Forensic official Fariborz Ayati put the number of dead at 39 and said they included three women and one newborn baby, IRNA reported.

Mahmoud Mozaffar, a senior Iranian Red Crescent Society official, said emergency services had been put on alert over the past few days because of anonymous threats, according to another news agency, ISNA.

The deputy interior minister blamed Sunni militants, an apparent reference to Jundallah.

“Evidence and the kind of equipment used suggest that the terrorists were affiliated with extremist … groups backed by the U.S. and intelligence services of some regional states,” Abdollahi told state TV.

Iranian officials claim Jundallah, which has operated from bases in Pakistan, receives support from Western powers, including the United States. Washington denies any links to the group, and in November the State Department added Jundallah to a U.S. list of foreign terrorist organizations.

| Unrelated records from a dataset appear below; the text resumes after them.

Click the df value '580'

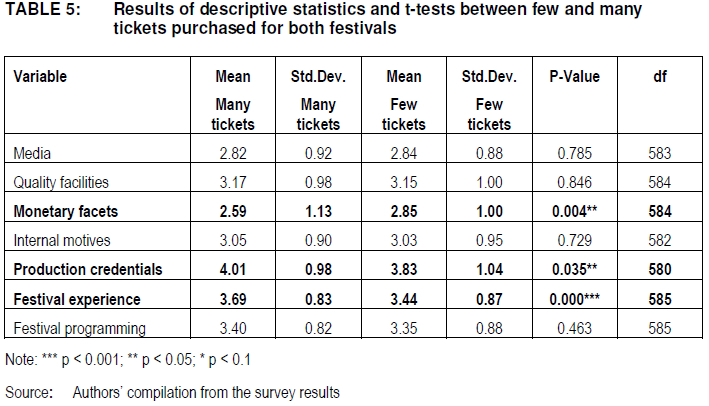point(659,270)
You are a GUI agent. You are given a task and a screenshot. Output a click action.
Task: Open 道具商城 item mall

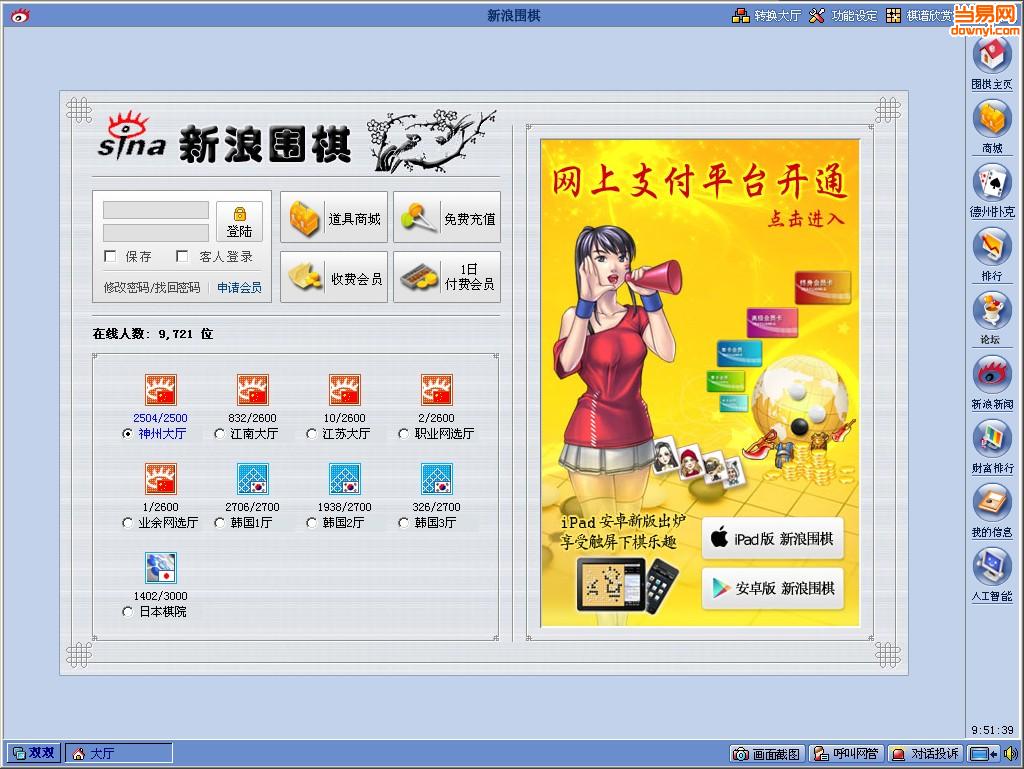pos(333,216)
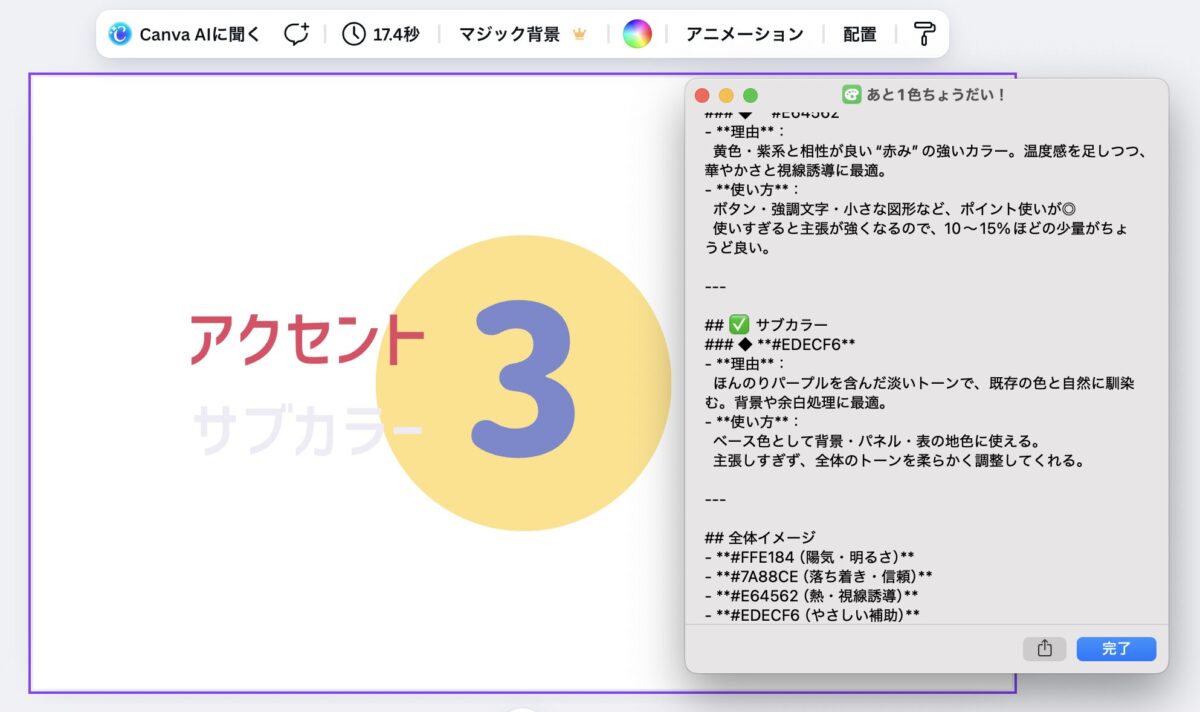Close the あと1色ちょうだい！ dialog window
Screen dimensions: 1200x712
[x=702, y=96]
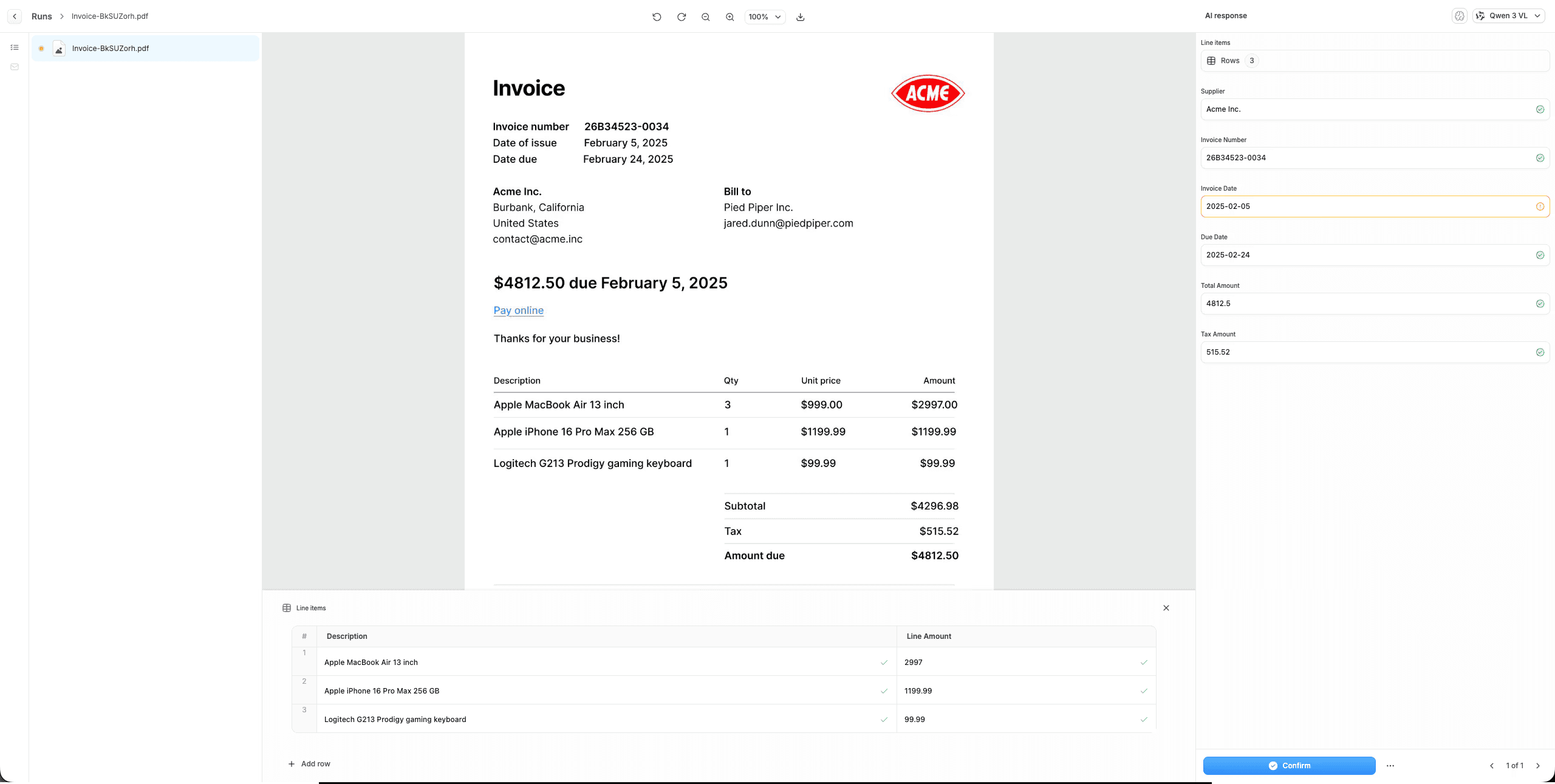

President Barack Obama condemned the attack and said the United States stands with the loved ones of those killed and with the Iranian people.

“This and other similar acts of terrorism recognize no religious, political or national boundaries. The United States condemns all acts of terrorism wherever they occur,” Obama said in a statement released by the White House.

Parliamentary speaker Ali Larijani said the bombing sought to create sectarian splits in the country.

“The aim of the terrorists … is to sow discord among Shiites and Sunnis,” he said. “Such actions can be done only by the Zionist regime and the U.S.”

In July, two suicide bombers blew themselves up at a mosque in the same province, Sistan-Baluchestan, killing at least 28 people. Jundallah had said that attack, too, was revenge for the execution of its leader a month earlier.

The strike in July also targeted Shiite worshippers during a holiday, in that case Hussein’s birthday.

The group has also attacked members of Iran’s Revolutionary Guard, the country’s most powerful military force.

In its deadliest strike, a suicide bomber hit a meeting between Guard commanders and Shiite and Sunni tribal leaders in the border town of Pishin in October 2009, killing 42 people, including 15 Guard members.

Drug traffickers and smugglers also are active along the barren frontier area of Iran, Pakistan and Afghanistan and have launched attacks on security forces.